York Minster's first all-female bell ringing team

 A rededication service was held on 9 December 1950, attended by 2,400 people, involving a massed choir of 250 singers and a choir of one hundred singers representing the Women's Institute. For the first time, an all-female team of bell-ringers, from the Ladies Guild of Change Ringers, rang the Minster's bells for the service.

Another Minster first was the inclusion of the craftspeople who had been responsible for the restoration work playing a formal role in the rededication service. Mr W J Green, the Clerk of Works, whose father had been responsible for preserving and replacing the glass after World War I, was asked by the Dean, "Can your glaziers assure me that, despite its age, the glass is in good order and has been replaced without hurt?" to which Mr O. Lazenby, the glazier foreman, replied, "In the name of the Minster glaziers, I, whose responsibility it has been to superintend the insertion of the five windows, do testify that it has been well and truly done." This dialogue was intended to draw attention to the glaziers' skill and their devotion to this enormous task.

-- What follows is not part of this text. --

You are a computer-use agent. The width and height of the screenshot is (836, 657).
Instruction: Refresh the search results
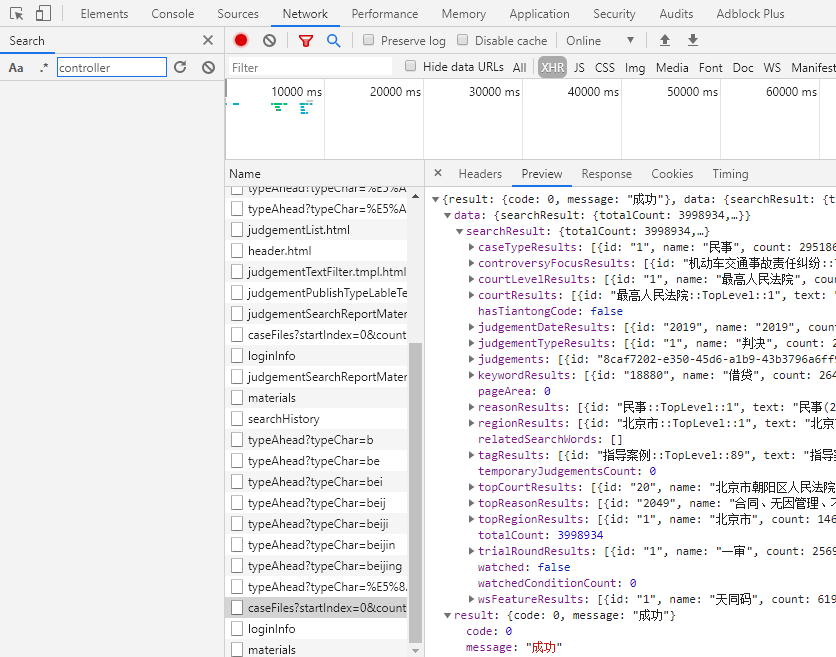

The scaffolding was fully removed in March 1951, giving the first unobstructed view of the windows since 1935 when work had been carried out to repair damage from the death watch beetle. The windows were subsequently featured as part of the 1951 Festival of Britain. In the same year there was a call to raise funds to re-lead the roof over the windows.

In 1964 twenty panes were shot by an air rifle.

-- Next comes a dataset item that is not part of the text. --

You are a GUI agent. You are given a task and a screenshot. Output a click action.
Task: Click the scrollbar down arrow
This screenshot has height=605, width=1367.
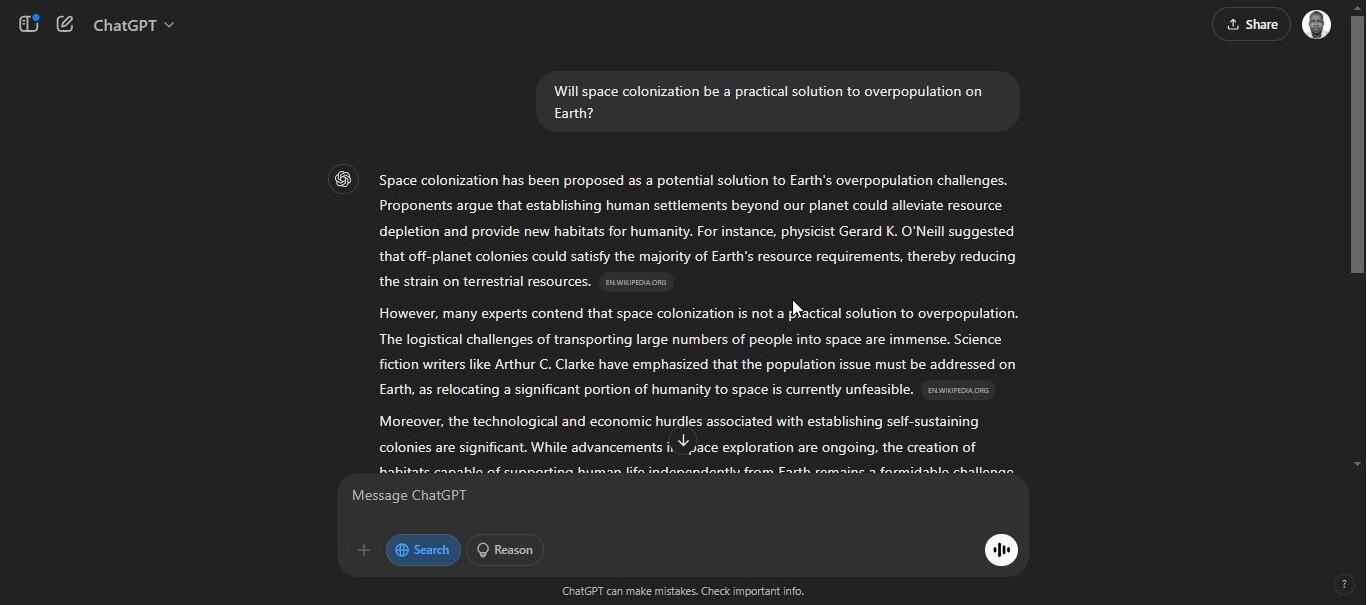pyautogui.click(x=1357, y=464)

During an exploratory analysis of the window's glass by the University of York's physics department during the 1970s it was discovered that three pieces of blue glass were medieval soda glass, rather than the expected potash glass. Prior to this it was thought that almost all medieval stained glass in Europe contained potash, meaning that this discovery was "both unexpected and important". After further investigation, it became clear that Medieval blue soda glass was not as rare as had been suspected, and that York Minster had at least ten times as much as was initially thought.